Every monitor is always in one of these states:

State Meaning
pending Newly created, no results yet. No alerts fire.
up Last check passed.
degraded Check passed but response was slow (above slow_threshold_ms), or a TLS certificate is expiring soon.
down Check failed — wrong status, timeout, connection refused, etc.
paused Monitoring suspended. No checks run, no alerts fire.
unknown Monitor exists but no recent data. Occurs after a long offline period.
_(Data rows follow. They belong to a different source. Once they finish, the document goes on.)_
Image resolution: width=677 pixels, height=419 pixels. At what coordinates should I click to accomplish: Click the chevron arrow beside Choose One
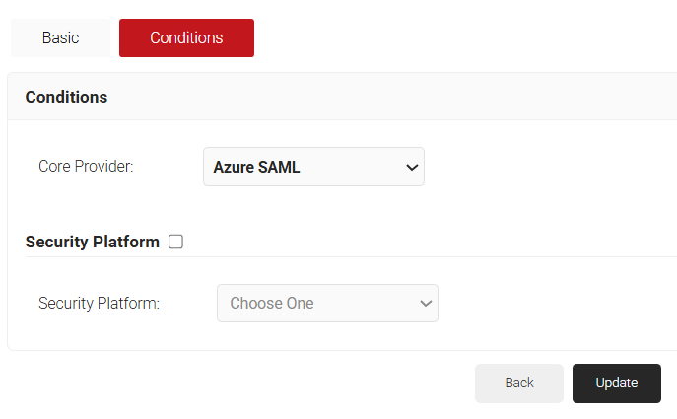coord(426,304)
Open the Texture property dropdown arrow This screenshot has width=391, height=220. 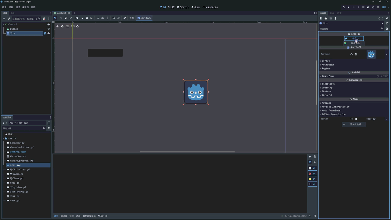[x=386, y=54]
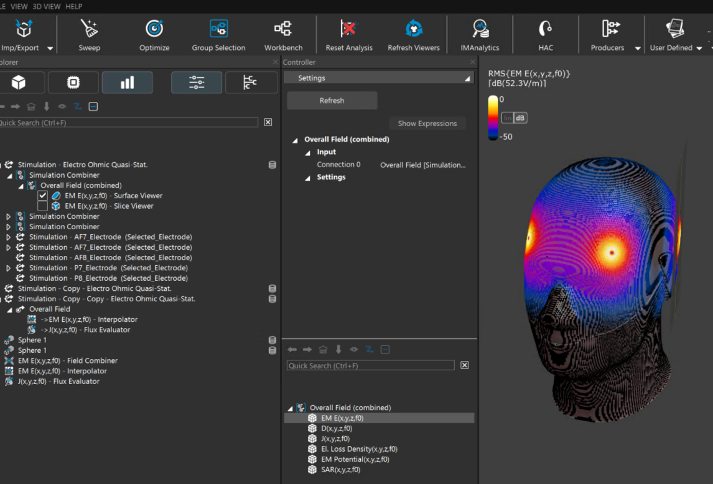Click Refresh Viewers in the toolbar
Viewport: 713px width, 484px height.
(x=413, y=29)
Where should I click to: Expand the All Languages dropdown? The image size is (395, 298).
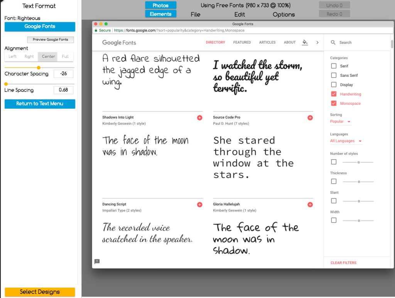coord(346,141)
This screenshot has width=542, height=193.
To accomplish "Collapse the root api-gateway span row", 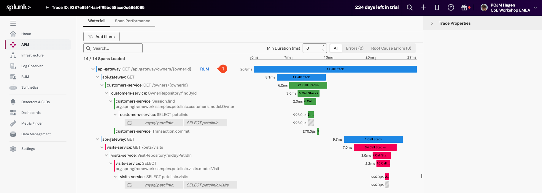I will pos(93,69).
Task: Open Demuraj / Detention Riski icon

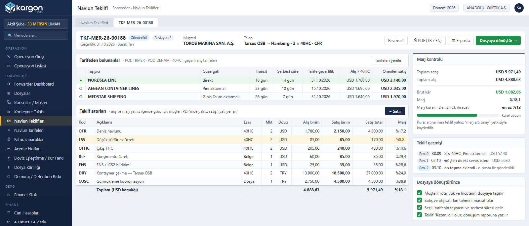Action: pos(9,177)
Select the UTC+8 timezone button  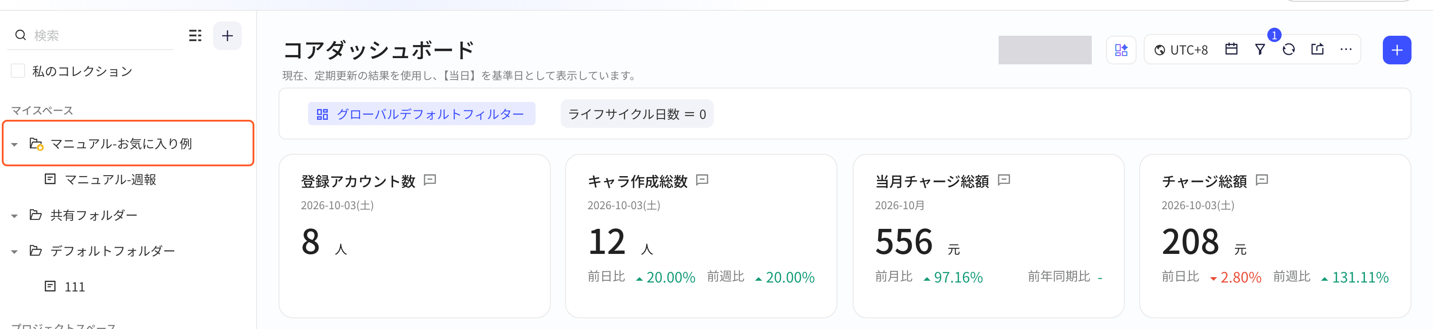coord(1181,50)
Degraded vs down: degraded means the service is reachable but something is worth flagging — high latency, an expiring certificate, or an unexpected but non-fatal response. down means the service failed the check outright. Both states trigger alerts; you can configure separate alert channels for each.

Retries and recovery

Retries: Before marking a monitor down, Lanby retries the failing probe up to the configured retry count. This prevents transient blips from firing spurious alerts. A probe must fail retries + 1 consecutive times to transition to down.

Recovery: By default, a single passing check recovers a monitor from down back to up. Set recovery_successes to require multiple consecutive passes before recovery — useful for flappy services.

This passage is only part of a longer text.